[SUPPLIED RECORDS — start]
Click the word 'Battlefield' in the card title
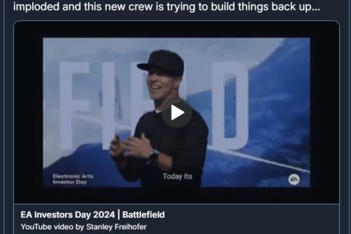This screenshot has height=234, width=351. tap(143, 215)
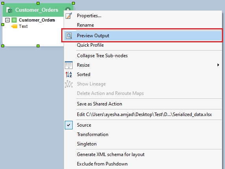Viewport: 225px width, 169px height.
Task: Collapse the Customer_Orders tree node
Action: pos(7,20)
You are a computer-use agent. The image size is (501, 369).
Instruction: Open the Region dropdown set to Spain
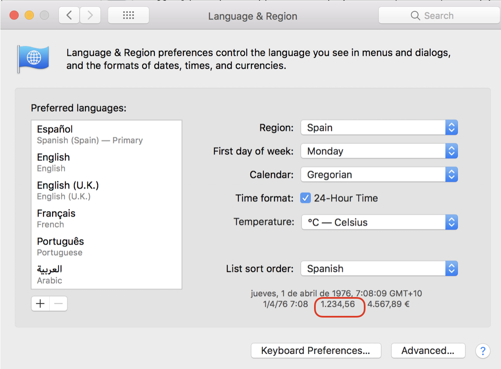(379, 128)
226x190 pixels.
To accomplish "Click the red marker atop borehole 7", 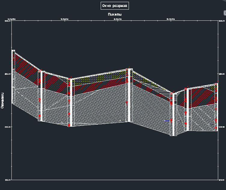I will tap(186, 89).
[SUPPLIED RECORDS — finish]
[SUPPLIED RECORDS — start]
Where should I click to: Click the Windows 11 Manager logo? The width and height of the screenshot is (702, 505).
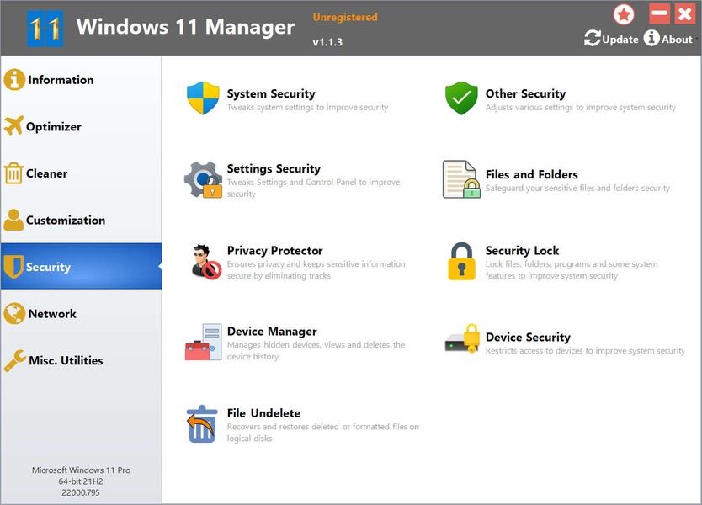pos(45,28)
[SUPPLIED RECORDS — finish]
■ EXERCISE DESCRIPTION ■
Reproduce, exactly and only, the lines of the records above starting at the line with "Click the word" and ending at the line with "226x190 pixels.", both included. Leave every picture out.

■ TASK RESULT ■
Click the word 'Battlefield' in the card title
This screenshot has height=234, width=351. tap(143, 215)
Viewport: 225px width, 169px height.
Task: Collapse the Customer_Orders tree node
Action: pos(7,20)
You are a computer-use agent. The image size is (501, 369).
Instruction: Open the Region dropdown set to Spain
(379, 128)
226x190 pixels.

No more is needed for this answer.